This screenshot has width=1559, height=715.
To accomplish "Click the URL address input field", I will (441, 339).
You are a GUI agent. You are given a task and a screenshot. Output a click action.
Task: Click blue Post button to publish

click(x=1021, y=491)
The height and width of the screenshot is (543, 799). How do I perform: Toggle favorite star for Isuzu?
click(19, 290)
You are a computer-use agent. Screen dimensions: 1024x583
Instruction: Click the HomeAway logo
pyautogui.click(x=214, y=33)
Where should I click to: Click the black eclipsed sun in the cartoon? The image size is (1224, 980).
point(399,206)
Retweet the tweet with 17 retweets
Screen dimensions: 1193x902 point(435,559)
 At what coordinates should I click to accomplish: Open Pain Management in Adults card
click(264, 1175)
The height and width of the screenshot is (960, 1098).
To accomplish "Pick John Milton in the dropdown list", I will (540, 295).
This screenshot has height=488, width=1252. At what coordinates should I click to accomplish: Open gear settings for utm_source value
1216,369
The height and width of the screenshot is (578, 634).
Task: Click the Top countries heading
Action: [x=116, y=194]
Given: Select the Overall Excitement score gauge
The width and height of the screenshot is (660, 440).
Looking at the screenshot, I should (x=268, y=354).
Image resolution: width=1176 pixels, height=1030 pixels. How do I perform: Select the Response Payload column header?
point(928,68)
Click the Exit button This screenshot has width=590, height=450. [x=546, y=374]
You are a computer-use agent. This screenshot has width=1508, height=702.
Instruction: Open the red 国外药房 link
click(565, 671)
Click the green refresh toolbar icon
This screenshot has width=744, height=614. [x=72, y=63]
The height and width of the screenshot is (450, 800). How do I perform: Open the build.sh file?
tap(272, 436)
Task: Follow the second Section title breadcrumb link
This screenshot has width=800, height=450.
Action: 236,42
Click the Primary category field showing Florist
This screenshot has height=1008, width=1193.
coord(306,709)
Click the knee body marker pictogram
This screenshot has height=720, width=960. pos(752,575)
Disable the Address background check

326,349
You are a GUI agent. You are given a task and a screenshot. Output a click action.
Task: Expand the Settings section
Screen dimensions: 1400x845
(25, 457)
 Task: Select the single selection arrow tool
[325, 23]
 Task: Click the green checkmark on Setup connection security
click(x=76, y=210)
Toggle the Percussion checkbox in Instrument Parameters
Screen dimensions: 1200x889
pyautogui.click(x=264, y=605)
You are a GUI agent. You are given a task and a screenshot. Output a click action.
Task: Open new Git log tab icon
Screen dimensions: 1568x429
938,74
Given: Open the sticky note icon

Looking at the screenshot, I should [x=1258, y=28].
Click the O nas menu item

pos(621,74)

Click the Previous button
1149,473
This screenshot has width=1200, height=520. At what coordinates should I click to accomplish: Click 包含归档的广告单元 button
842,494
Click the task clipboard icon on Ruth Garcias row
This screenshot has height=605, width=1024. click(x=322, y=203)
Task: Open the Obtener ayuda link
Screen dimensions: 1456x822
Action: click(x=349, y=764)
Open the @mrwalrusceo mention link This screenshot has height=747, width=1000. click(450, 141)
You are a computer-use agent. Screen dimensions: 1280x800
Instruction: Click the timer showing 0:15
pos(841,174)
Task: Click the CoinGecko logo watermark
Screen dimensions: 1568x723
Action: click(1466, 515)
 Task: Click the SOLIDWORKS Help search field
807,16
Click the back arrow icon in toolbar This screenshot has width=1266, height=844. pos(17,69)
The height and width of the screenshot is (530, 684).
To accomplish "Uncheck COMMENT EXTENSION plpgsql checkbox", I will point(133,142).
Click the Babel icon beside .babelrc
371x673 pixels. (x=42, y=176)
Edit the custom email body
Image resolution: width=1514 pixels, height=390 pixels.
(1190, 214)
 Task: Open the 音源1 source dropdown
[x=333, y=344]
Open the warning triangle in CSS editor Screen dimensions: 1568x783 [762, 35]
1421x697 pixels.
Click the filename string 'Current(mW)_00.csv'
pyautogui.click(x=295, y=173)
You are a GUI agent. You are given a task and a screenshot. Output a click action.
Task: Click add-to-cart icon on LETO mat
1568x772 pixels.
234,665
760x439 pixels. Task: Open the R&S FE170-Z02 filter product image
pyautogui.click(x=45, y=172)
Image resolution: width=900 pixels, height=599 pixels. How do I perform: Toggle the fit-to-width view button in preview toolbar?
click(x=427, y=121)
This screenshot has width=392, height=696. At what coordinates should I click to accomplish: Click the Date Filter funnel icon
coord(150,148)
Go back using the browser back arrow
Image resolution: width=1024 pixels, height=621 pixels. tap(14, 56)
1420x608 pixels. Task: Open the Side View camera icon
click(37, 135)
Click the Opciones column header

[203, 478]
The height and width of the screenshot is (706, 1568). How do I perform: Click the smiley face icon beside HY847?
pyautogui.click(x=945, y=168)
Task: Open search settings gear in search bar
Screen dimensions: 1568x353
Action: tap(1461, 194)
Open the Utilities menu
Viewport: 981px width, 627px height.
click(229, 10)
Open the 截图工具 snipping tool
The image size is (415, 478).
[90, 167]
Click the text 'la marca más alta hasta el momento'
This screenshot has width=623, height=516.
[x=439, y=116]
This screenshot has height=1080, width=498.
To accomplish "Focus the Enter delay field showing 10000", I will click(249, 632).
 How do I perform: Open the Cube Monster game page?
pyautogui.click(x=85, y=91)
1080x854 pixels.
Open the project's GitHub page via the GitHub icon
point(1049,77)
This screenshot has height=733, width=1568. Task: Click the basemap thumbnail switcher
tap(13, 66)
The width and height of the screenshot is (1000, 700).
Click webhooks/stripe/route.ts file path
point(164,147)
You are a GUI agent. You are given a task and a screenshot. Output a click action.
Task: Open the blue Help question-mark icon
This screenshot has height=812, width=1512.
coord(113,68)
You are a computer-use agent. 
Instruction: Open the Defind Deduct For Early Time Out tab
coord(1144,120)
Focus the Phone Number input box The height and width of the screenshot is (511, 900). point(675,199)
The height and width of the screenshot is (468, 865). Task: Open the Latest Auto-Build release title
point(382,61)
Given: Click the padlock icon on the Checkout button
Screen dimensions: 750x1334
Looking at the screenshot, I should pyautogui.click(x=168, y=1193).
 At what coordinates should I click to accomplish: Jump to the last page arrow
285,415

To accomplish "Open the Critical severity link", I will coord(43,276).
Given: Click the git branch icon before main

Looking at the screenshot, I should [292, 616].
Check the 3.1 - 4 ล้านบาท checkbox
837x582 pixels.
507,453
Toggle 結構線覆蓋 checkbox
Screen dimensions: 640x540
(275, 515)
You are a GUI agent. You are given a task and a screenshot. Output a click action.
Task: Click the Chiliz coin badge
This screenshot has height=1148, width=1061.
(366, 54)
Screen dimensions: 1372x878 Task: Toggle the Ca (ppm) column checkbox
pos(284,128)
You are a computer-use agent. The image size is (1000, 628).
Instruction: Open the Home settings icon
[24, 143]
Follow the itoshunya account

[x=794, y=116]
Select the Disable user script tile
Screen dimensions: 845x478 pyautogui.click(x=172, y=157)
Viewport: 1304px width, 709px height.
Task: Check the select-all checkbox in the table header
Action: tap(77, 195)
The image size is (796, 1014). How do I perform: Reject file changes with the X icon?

> [Exercise objective]:
Repeat every record, exactly as written.

> [Response for this exercise]:
This screenshot has width=1559, height=715.
To accomplish "Click the URL address input field", I will (441, 339).
You are a GUI agent. You are given a task and a screenshot. Output a click action.
Task: Click blue Post button to publish

click(x=1021, y=491)
The height and width of the screenshot is (543, 799). How do I perform: Toggle favorite star for Isuzu?
click(19, 290)
You are a computer-use agent. Screen dimensions: 1024x583
Instruction: Click the HomeAway logo
pyautogui.click(x=214, y=33)
Where should I click to: Click the black eclipsed sun in the cartoon? The image size is (1224, 980).
point(399,206)
Retweet the tweet with 17 retweets
Screen dimensions: 1193x902 point(435,559)
 At what coordinates should I click to accomplish: Open Pain Management in Adults card
click(264, 1175)
The height and width of the screenshot is (960, 1098).
To accomplish "Pick John Milton in the dropdown list", I will (540, 295).
This screenshot has height=488, width=1252. At what coordinates should I click to accomplish: Open gear settings for utm_source value
1216,369
The height and width of the screenshot is (578, 634).
Task: Click the Top countries heading
Action: [x=116, y=194]
Given: Select the Overall Excitement score gauge
The width and height of the screenshot is (660, 440).
Looking at the screenshot, I should (x=268, y=354).
Image resolution: width=1176 pixels, height=1030 pixels. How do I perform: Select the Response Payload column header?
point(928,68)
Click the Exit button This screenshot has width=590, height=450. [x=546, y=374]
You are a computer-use agent. This screenshot has width=1508, height=702.
Instruction: Open the red 国外药房 link
click(565, 671)
Click the green refresh toolbar icon
This screenshot has width=744, height=614. [x=72, y=63]
The height and width of the screenshot is (450, 800). How do I perform: Open the build.sh file?
tap(272, 436)
Task: Follow the second Section title breadcrumb link
This screenshot has width=800, height=450.
Action: 236,42
Click the Primary category field showing Florist
This screenshot has height=1008, width=1193.
coord(306,709)
Click the knee body marker pictogram
This screenshot has height=720, width=960. pos(752,575)
Disable the Address background check

326,349
You are a GUI agent. You are given a task and a screenshot. Output a click action.
Task: Expand the Settings section
Screen dimensions: 1400x845
(25, 457)
 Task: Select the single selection arrow tool
[325, 23]
 Task: Click the green checkmark on Setup connection security
click(x=76, y=210)
Toggle the Percussion checkbox in Instrument Parameters
Screen dimensions: 1200x889
pyautogui.click(x=264, y=605)
You are a GUI agent. You are given a task and a screenshot. Output a click action.
Task: Open new Git log tab icon
Screen dimensions: 1568x429
938,74
Given: Open the sticky note icon

Looking at the screenshot, I should [x=1258, y=28].
Click the O nas menu item

pos(621,74)

Click the Previous button
1149,473
This screenshot has width=1200, height=520. At what coordinates should I click to accomplish: Click 包含归档的广告单元 button
842,494
Click the task clipboard icon on Ruth Garcias row
This screenshot has height=605, width=1024. click(x=322, y=203)
Task: Open the Obtener ayuda link
Screen dimensions: 1456x822
Action: click(x=349, y=764)
Open the @mrwalrusceo mention link This screenshot has height=747, width=1000. click(450, 141)
You are a computer-use agent. Screen dimensions: 1280x800
Instruction: Click the timer showing 0:15
pos(841,174)
Task: Click the CoinGecko logo watermark
Screen dimensions: 1568x723
Action: click(1466, 515)
 Task: Click the SOLIDWORKS Help search field
807,16
Click the back arrow icon in toolbar This screenshot has width=1266, height=844. pos(17,69)
The height and width of the screenshot is (530, 684).
To accomplish "Uncheck COMMENT EXTENSION plpgsql checkbox", I will point(133,142).
Click the Babel icon beside .babelrc
371x673 pixels. (x=42, y=176)
Edit the custom email body
Image resolution: width=1514 pixels, height=390 pixels.
(1190, 214)
 Task: Open the 音源1 source dropdown
[x=333, y=344]
Open the warning triangle in CSS editor Screen dimensions: 1568x783 [762, 35]
1421x697 pixels.
Click the filename string 'Current(mW)_00.csv'
pyautogui.click(x=295, y=173)
You are a GUI agent. You are given a task and a screenshot. Output a click action.
Task: Click add-to-cart icon on LETO mat
1568x772 pixels.
234,665
760x439 pixels. Task: Open the R&S FE170-Z02 filter product image
pyautogui.click(x=45, y=172)
Image resolution: width=900 pixels, height=599 pixels. How do I perform: Toggle the fit-to-width view button in preview toolbar?
click(x=427, y=121)
This screenshot has width=392, height=696. At what coordinates should I click to accomplish: Click the Date Filter funnel icon
coord(150,148)
Go back using the browser back arrow
Image resolution: width=1024 pixels, height=621 pixels. tap(14, 56)
1420x608 pixels. Task: Open the Side View camera icon
click(37, 135)
Click the Opciones column header

[203, 478]
The height and width of the screenshot is (706, 1568). How do I perform: Click the smiley face icon beside HY847?
pyautogui.click(x=945, y=168)
Task: Open search settings gear in search bar
Screen dimensions: 1568x353
Action: tap(1461, 194)
Open the Utilities menu
Viewport: 981px width, 627px height.
click(229, 10)
Open the 截图工具 snipping tool
The image size is (415, 478).
[90, 167]
Click the text 'la marca más alta hasta el momento'
This screenshot has width=623, height=516.
[x=439, y=116]
This screenshot has height=1080, width=498.
To accomplish "Focus the Enter delay field showing 10000", I will click(249, 632).
 How do I perform: Open the Cube Monster game page?
pyautogui.click(x=85, y=91)
1080x854 pixels.
Open the project's GitHub page via the GitHub icon
point(1049,77)
This screenshot has height=733, width=1568. Task: Click the basemap thumbnail switcher
tap(13, 66)
The width and height of the screenshot is (1000, 700).
Click webhooks/stripe/route.ts file path
point(164,147)
You are a GUI agent. You are given a task and a screenshot. Output a click action.
Task: Open the blue Help question-mark icon
This screenshot has height=812, width=1512.
coord(113,68)
You are a computer-use agent. 
Instruction: Open the Defind Deduct For Early Time Out tab
coord(1144,120)
Focus the Phone Number input box The height and width of the screenshot is (511, 900). point(675,199)
The height and width of the screenshot is (468, 865). Task: Open the Latest Auto-Build release title
point(382,61)
Given: Click the padlock icon on the Checkout button
Screen dimensions: 750x1334
Looking at the screenshot, I should pyautogui.click(x=168, y=1193).
 At what coordinates should I click to accomplish: Jump to the last page arrow
285,415

To accomplish "Open the Critical severity link", I will coord(43,276).
Given: Click the git branch icon before main

Looking at the screenshot, I should [292, 616].
Check the 3.1 - 4 ล้านบาท checkbox
837x582 pixels.
507,453
Toggle 結構線覆蓋 checkbox
Screen dimensions: 640x540
(275, 515)
You are a GUI agent. You are given a task and a screenshot. Output a click action.
Task: Click the Chiliz coin badge
This screenshot has height=1148, width=1061.
(366, 54)
Screen dimensions: 1372x878 Task: Toggle the Ca (ppm) column checkbox
pos(284,128)
You are a computer-use agent. The image size is (1000, 628).
Instruction: Open the Home settings icon
[24, 143]
Follow the itoshunya account

[x=794, y=116]
Select the Disable user script tile
Screen dimensions: 845x478 pyautogui.click(x=172, y=157)
Viewport: 1304px width, 709px height.
Task: Check the select-all checkbox in the table header
Action: tap(77, 195)
The image size is (796, 1014). How do I perform: Reject file changes with the X icon?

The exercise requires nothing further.